Thursday, January 22, 2015

The Martini Shot by George Pelecanos

I’ve been waiting for months for my name to come up on the wait list for the latest from one of my power rotation authors.

“the martini shot”. (n). Hollywood term for the last shot of the day, because the next shot is out of a glass.

For the uninitiated, George Pelecanos is a Washington, DC based mystery writer of 19 previous books, all based in Washington, DC (my home through high school) over different eras in the 20th century. He is also an Emmy-nominated writer/producer for HBO’s magnificent Baltimore-based The Wire. If you are familiar with IMDB, you know just how persnickety the readers are when it comes to rating movies and television shows. The average viewer rating for The Wire is a whopping 9.4 out of 10. That’s #4 on IMDB’s list of the top 250 TV series (behind Breaking Bad, Game of Thrones, and The World at War; I know you were wondering). He has written and produced for HBO’s New Orleans-based Treme. This guy delivers the goods . . . consistently.

And I think he graduated from my high school in suburban Maryland. I know his older sister did.

His latest effort contains 7 short stories and a novella. Pelecanos is known for his gritty street stories of crime in DC with nary a mention of the US government. Better than anyone I’ve ever read, he captures the rhythm of the time, the people, and especially, the dialogue. For some, me included, the first taste of his books can be challenging because of the street dialect, language, and the in-the-gutter stories of drugs, crime, and both the humanity and inhumanity that exists in neighborhoods many of us avoid.

And in The Martini Shot, he delivers again . . . a couple of days in the life of a confidential informant . . . the problems between a good playground high school basketball player, with a chance to escape the neighborhood, and some street punks he helped whip in a pick-up game . . . just over the DC line millennials looking for drugs.

But Pelcanos takes us elsewhere, too, well out of his comfort zone that readers expect . . . a sweet tale of a Greek immigrant, his wife, their natural born child, and their three African-American adoptees . . . a Miami-based insurance investigator tracking an insurance scam in Recife, Brazil . . . an off-the-boat Greek immigrant trying to make it in DC between the wars.

The novella that gives the book its title appears to draw from his time working on Treme. It, too, is based in Louisiana (unstated, but seems obvious) on the set of a TV mystery where he gives us a behind the scenes look at the day-to-day, and after hours, goings on of the show.

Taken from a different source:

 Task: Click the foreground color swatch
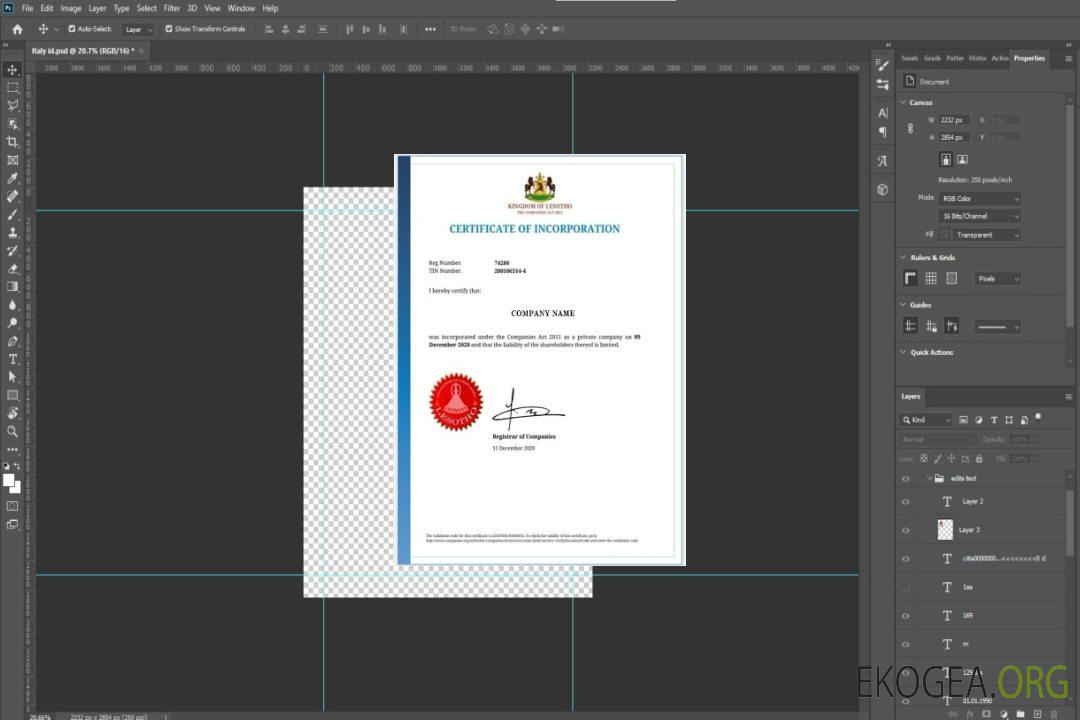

As I said, every story delivers. And while the locales change and some seem almost cherubic in comparison with his novels, death still lurks. Pelecanos is not one of the mainstream, grocery store rack writers who frequent the couches of the talk shows. Check out some interviews or his readings on YouTube.  Even after watching some, I suspect that some might still be on the sideline, unsure about attempting one of his street-smart novels. If so, this would be a good place to sort of ease in. I suspect that those who choose this as their first Pelecanos title will want to jump right in to his novels.